The “doppelganger” is a powerful, well-established literary trope: a biologically unrelated other, a living double that looks like us. Today, technology, social media, and the collection of big data have enabled the cultivation of new kinds of digital doubles and proxies. In some contemporary retellings of the doppelganger story, a person’s “data double” is extracted and secretly used against its human model, a product of Big Tech’s insatiable appetite for monetizing and marketing our identities. But other stories of such “doubling” describe something more intimate. From AI technologies that aim to reproduce our conversations with deceased loved ones to phones that know our habits better than we do, we live in a world where digital selves are ubiquitous yet often untrustworthy.

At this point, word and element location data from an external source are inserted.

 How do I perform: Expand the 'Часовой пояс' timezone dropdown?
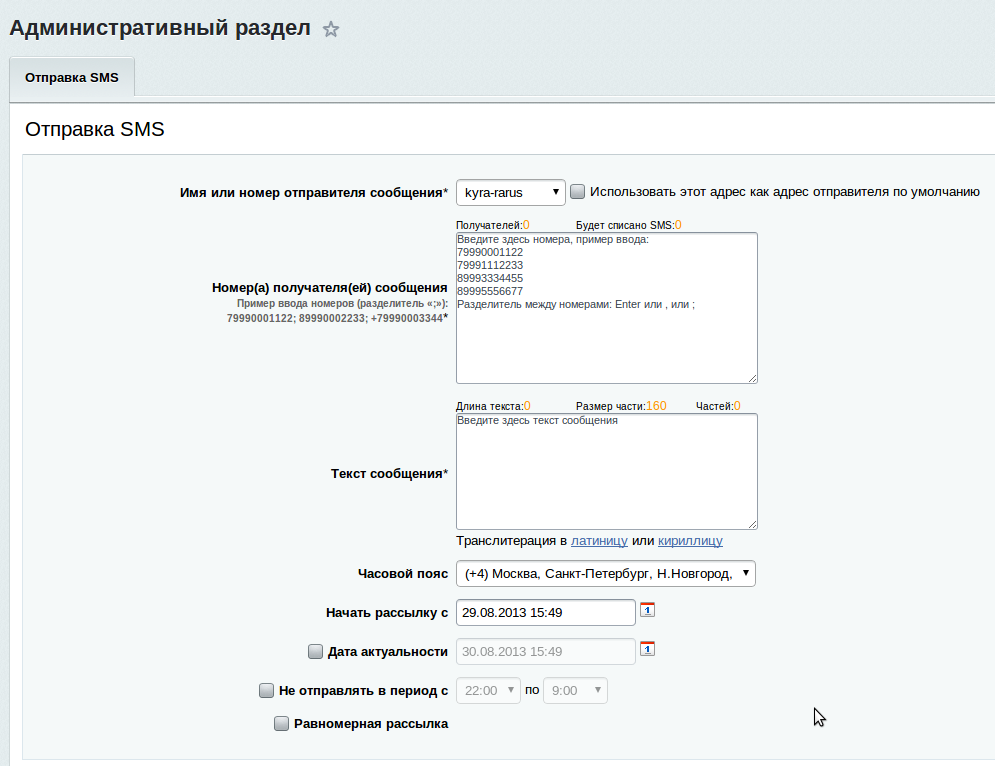pyautogui.click(x=605, y=574)
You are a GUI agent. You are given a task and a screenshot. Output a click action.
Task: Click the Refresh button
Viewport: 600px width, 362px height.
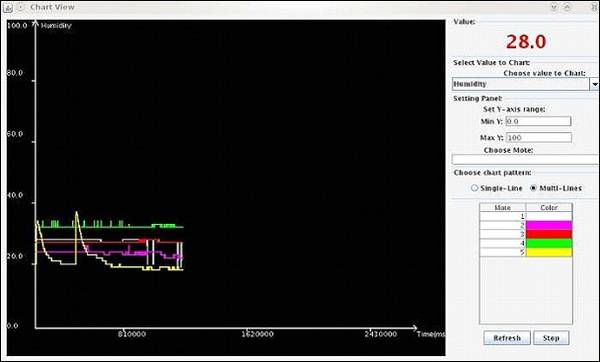(x=507, y=338)
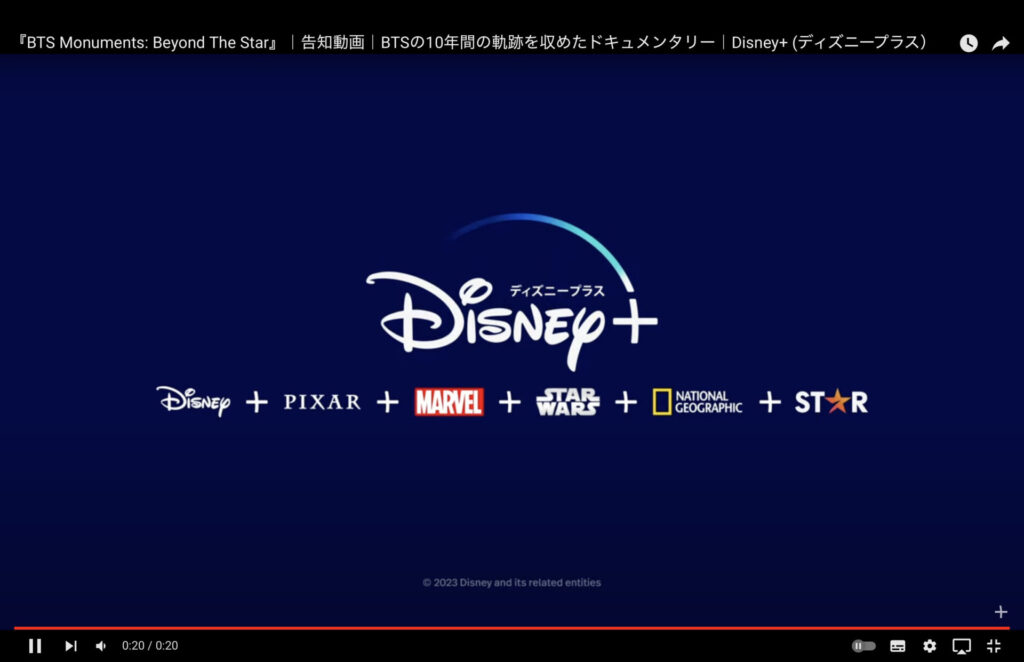Click the plus icon above the progress bar
This screenshot has width=1024, height=662.
click(1001, 612)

Commercial AI efforts seek to develop their own version of the “digital doppelganger” as a means to replicate the specific skills, preferences, actions, or knowledge of a particular human. Sometimes, this double is conceived of as a target for nudging, persuasion, and manipulation. Sometimes it is intended to be an aid and support for human creativity and efficiency. Regardless, these digital others are not only cultivated and produced online by users, but scrutinized, surveilled, and in some cases even created by governments and corporations.

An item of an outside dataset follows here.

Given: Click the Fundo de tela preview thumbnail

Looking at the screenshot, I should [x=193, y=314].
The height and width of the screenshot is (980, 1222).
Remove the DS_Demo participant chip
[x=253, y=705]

For this upcoming workshop, we invite applications from prospective participants who are contemplating questions including: How do our digital doubles allow us to know ourselves and each other? What questions do they raise about representation, authenticity, and impersonation? How are the doppelgangers extracted from us, constructed, and used in ways that go against our own interests? How might we construct our doubles in desirable ways, and how might we perform them for algorithms? In what ways do these digital doubles have the capacity to help or hurt our offline selves? How are digital doppelgangers involved in the ways power, surveillance, and control are exercised?

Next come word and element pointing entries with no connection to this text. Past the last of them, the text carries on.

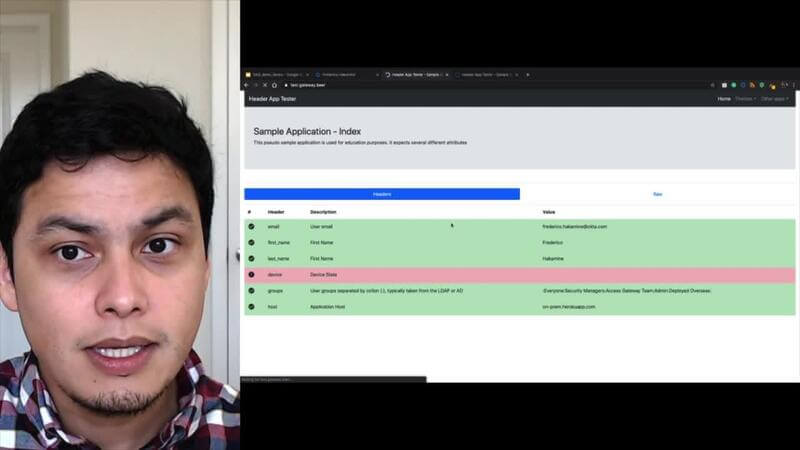Screen dimensions: 800x450
Task: Expand the Other apps dropdown
Action: [x=775, y=99]
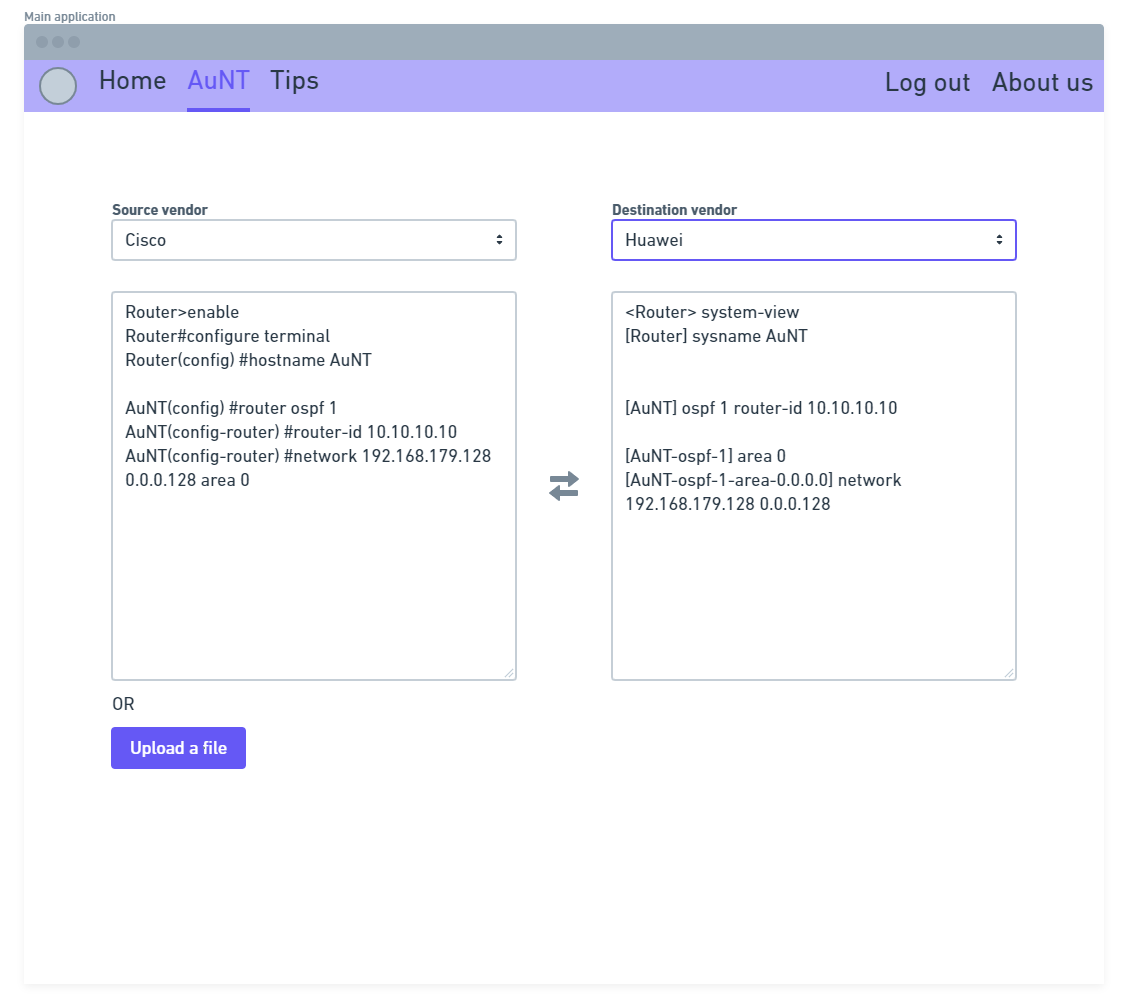Grab the destination text area resize handle
The width and height of the screenshot is (1128, 1008).
pos(1009,673)
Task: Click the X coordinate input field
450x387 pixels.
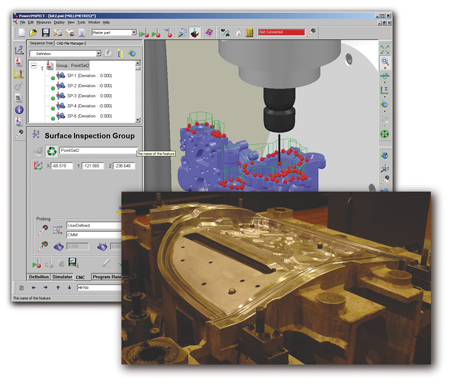Action: coord(62,166)
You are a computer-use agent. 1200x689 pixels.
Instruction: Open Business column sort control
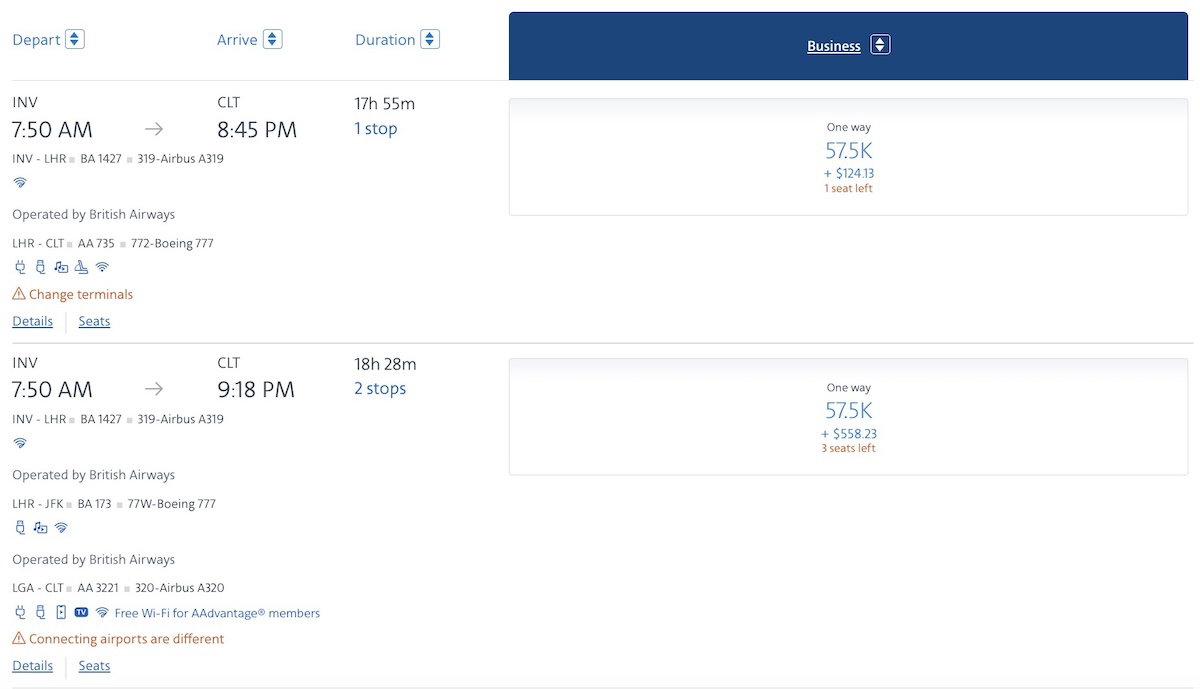[x=879, y=45]
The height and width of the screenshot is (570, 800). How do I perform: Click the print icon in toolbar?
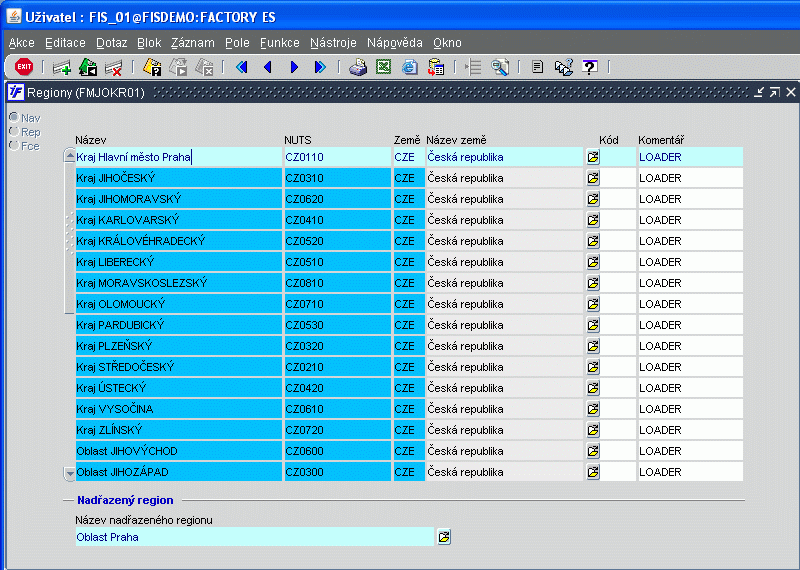pyautogui.click(x=357, y=67)
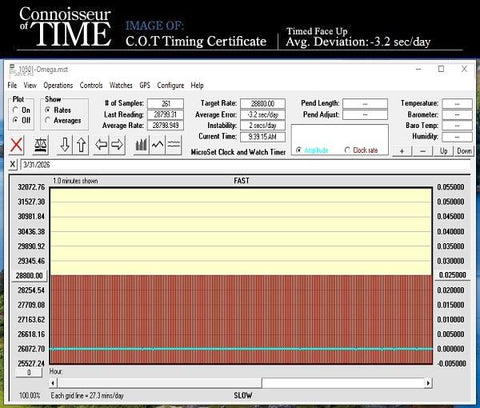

The notion of a data double is not entirely new (Haggerty and Ericson 2000): these recent iterations add to a long history of what it means for data to represent ourselves. However, the acceleration of sensing, tracking, and data storage has made the reality of them more ubiquitous, and often, less consensual. The accumulation of self-tracking data can also create new identities that mirror and reflect a double back to the user (Ruckenstein 2014), and raise questions about their authenticity and ownership. Importantly, this “doppelgangering” can be used both to target interventions and to implement systems that further surveil, monitor, and govern.